A line below contains "The height and", and a later one contains "You are a computer-use". Repeat both, with every line between them, exactly.

INFORMATION PROVIDED |
= = = = = = =

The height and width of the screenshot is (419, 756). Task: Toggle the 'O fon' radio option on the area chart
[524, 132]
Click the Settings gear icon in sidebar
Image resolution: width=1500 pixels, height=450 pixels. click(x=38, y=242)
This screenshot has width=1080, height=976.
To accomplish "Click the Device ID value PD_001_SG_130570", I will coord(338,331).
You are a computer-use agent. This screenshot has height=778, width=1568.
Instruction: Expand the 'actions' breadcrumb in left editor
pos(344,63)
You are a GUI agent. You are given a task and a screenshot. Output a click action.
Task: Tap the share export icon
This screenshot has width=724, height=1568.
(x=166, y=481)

= = = = = = =

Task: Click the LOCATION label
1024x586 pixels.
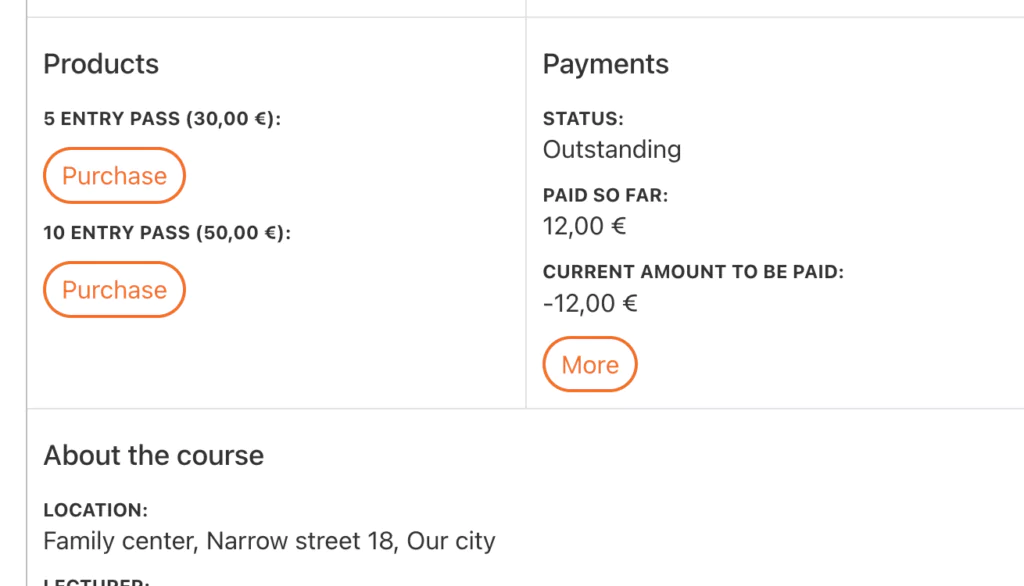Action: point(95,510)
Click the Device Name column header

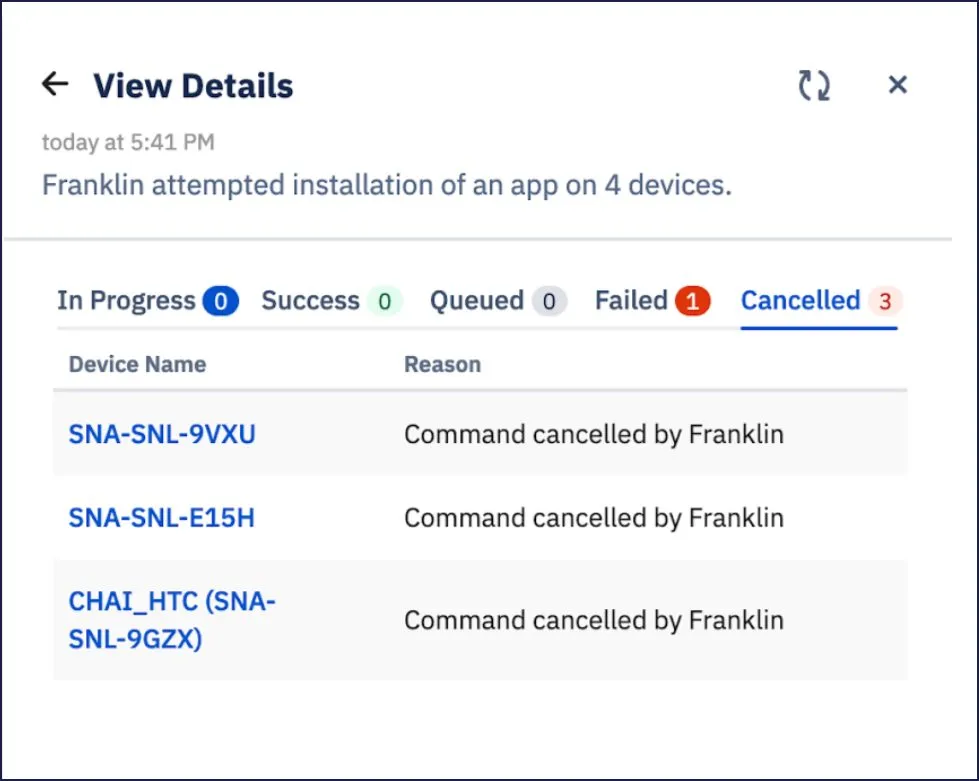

= = = = = = =

TASK RESPONSE |
The height and width of the screenshot is (419, 756). Task: Toggle the 'O fon' radio option on the area chart
[524, 132]
Click the Settings gear icon in sidebar
Image resolution: width=1500 pixels, height=450 pixels. click(x=38, y=242)
This screenshot has width=1080, height=976.
To accomplish "Click the Device ID value PD_001_SG_130570", I will coord(338,331).
You are a computer-use agent. This screenshot has height=778, width=1568.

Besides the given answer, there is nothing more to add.